_Exercise instructions:_
Would you show every line from the records that holds "resolution"?

----

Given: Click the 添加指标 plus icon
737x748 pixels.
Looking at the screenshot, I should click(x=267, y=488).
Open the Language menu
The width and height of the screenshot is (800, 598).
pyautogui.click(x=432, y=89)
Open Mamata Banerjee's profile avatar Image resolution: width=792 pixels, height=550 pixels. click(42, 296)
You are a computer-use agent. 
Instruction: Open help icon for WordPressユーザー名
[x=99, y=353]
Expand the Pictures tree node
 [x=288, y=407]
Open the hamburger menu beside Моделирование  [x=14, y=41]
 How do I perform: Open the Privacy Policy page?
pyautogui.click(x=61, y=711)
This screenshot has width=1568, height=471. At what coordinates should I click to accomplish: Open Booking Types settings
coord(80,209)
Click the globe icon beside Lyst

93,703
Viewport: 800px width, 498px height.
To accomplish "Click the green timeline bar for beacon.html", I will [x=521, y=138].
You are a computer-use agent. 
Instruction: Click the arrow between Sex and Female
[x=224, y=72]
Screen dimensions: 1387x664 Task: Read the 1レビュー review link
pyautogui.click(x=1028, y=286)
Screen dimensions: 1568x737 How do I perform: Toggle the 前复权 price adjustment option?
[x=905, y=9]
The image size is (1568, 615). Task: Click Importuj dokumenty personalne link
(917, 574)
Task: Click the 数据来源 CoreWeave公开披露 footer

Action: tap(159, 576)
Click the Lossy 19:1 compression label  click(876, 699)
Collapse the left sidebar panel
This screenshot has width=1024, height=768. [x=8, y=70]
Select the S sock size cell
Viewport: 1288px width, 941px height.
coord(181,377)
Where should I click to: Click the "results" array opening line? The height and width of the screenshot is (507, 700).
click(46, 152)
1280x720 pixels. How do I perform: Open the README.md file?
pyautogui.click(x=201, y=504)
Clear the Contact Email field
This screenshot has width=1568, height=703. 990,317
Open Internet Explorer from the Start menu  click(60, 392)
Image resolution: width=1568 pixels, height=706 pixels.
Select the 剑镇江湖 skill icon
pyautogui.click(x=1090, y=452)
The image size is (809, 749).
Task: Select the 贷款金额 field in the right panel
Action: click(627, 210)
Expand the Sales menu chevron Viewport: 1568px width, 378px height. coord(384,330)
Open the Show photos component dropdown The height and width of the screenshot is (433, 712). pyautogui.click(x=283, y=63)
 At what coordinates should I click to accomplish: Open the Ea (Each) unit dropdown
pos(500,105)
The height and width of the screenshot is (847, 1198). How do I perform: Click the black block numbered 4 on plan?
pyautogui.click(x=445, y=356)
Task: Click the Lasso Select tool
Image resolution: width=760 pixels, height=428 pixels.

----

_Answer box:_
Open Mamata Banerjee's profile avatar Image resolution: width=792 pixels, height=550 pixels. click(42, 296)
Image resolution: width=1568 pixels, height=706 pixels.
Image resolution: width=760 pixels, height=428 pixels.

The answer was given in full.